MONDAY 10/03/2008 12:29:07

Paper wins food review appeal

A daily newspaper today won a landmark appeal which overturned the awarding of £25,000 to a Belfast restaurateur over a critical review.

In a judgment which has far reaching implications for critics the world over, the Northern Ireland Court of Appeal ruled that the jury which decided the restaurant had been defamed had been misdirected by the trial judge.

The Northern Ireland Lord Chief Justice, Sir Brian Kerr, sitting with two appeal court judges, delivered a unanimous reserved judgment.

Sir Brian ordered a retrial, saying that although he thought a properly directed jury would have found in favour of the Irish News in Belfast he could not be certain.

Ciaran Convery, owner of Goodfellas pizza restaurant on Kennedy Way in West Belfast, sued the Irish News for libel over a highly critical review of his premises published in August 2000.

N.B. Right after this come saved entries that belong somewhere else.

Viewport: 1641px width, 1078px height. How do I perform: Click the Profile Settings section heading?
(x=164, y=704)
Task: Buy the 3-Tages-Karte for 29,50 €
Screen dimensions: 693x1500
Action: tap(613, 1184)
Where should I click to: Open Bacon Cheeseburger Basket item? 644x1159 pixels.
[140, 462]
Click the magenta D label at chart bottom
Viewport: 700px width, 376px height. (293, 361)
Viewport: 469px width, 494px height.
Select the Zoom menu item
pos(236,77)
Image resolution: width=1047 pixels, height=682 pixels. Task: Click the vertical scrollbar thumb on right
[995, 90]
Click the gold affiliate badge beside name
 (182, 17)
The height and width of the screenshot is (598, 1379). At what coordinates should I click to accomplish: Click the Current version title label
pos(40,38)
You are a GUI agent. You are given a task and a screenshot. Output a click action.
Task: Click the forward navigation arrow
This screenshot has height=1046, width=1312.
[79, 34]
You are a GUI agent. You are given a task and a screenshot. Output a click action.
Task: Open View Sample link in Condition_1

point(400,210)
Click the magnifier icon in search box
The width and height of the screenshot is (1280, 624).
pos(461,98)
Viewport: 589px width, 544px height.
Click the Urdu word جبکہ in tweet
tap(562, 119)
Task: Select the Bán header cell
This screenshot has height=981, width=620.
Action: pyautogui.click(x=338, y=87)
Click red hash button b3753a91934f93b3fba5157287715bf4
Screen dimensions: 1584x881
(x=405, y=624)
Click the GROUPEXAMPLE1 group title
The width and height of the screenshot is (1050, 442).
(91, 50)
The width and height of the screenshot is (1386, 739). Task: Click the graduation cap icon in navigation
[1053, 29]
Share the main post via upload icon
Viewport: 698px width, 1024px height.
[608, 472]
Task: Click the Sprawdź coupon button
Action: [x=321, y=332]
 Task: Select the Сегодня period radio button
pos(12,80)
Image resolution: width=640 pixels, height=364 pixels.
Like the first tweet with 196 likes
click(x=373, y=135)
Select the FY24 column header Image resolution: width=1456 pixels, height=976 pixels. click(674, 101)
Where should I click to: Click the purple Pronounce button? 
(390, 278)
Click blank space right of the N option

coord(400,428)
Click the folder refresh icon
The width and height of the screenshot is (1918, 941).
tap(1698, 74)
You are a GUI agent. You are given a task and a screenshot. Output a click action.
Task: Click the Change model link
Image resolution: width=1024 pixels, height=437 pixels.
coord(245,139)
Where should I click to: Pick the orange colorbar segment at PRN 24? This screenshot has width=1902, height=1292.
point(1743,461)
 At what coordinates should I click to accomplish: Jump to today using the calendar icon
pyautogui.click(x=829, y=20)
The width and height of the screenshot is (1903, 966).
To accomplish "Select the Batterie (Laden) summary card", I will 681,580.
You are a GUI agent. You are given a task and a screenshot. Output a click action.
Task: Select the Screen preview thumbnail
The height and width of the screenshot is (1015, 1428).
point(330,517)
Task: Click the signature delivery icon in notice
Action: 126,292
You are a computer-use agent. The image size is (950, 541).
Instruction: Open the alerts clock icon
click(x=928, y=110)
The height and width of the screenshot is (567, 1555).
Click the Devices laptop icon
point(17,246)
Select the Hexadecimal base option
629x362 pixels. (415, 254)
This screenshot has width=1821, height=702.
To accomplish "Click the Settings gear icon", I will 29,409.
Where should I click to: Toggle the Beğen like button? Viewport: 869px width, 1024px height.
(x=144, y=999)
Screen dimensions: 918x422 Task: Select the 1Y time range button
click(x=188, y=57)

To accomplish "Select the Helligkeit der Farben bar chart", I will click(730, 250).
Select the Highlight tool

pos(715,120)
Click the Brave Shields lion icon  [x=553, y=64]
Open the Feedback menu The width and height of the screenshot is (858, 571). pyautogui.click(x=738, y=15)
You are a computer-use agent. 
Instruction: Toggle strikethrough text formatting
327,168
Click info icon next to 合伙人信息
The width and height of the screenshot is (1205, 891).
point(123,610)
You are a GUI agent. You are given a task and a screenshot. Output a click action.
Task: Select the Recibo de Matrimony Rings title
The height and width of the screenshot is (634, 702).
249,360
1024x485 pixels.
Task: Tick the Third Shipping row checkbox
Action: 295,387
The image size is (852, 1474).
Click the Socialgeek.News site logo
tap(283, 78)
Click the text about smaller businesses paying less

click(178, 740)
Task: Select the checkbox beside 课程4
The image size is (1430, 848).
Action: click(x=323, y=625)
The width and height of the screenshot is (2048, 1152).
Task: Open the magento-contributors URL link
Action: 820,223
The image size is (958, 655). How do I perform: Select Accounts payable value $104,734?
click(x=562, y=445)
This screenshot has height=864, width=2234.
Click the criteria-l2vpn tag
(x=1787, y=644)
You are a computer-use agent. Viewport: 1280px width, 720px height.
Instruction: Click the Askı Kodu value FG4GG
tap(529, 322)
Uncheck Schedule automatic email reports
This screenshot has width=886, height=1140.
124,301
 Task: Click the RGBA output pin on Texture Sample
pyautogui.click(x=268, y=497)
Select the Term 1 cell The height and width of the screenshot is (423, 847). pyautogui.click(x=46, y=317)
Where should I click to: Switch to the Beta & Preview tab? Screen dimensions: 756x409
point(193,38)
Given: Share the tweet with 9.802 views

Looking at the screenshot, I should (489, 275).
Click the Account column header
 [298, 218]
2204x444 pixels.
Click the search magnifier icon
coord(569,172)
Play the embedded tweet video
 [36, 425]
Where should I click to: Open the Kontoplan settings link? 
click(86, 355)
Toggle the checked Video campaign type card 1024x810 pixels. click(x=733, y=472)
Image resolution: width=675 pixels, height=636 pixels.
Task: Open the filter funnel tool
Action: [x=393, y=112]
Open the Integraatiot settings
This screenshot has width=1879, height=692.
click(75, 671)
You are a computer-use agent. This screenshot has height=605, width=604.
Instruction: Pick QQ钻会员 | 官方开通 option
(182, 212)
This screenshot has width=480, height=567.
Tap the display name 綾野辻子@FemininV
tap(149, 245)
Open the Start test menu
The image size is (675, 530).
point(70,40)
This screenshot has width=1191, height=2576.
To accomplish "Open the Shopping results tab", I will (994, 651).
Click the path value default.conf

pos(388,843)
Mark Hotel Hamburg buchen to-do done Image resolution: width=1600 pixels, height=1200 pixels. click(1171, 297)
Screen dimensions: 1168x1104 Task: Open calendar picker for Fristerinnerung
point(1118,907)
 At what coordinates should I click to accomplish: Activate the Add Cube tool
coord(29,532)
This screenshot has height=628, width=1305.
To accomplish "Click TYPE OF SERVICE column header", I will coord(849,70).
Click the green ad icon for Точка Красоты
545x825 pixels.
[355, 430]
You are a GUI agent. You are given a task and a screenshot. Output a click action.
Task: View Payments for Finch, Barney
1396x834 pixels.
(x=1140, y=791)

Restaurant critic Caroline Workman criticised the food quality, the staff and the smoky atmosphere of the premises.

The jury, hearing the case more than a year ago, agreed with Mr Convery that her review was defamatory, damaging and hurtful and he was awarded £25,000 damages.

The newspaper appealed, claiming what had been said about the restaurant had been fair comment.

Lord Lester QC, an architect of the UK Human Rights Act, fought the appeal on behalf of the newspaper, saying it would be "perfectly ludicrous" if libel proceedings could be issued every time a critic wrote a bad review.

It will be for restaurateur Mr Convery to decide whether he wishes to pursue the case further.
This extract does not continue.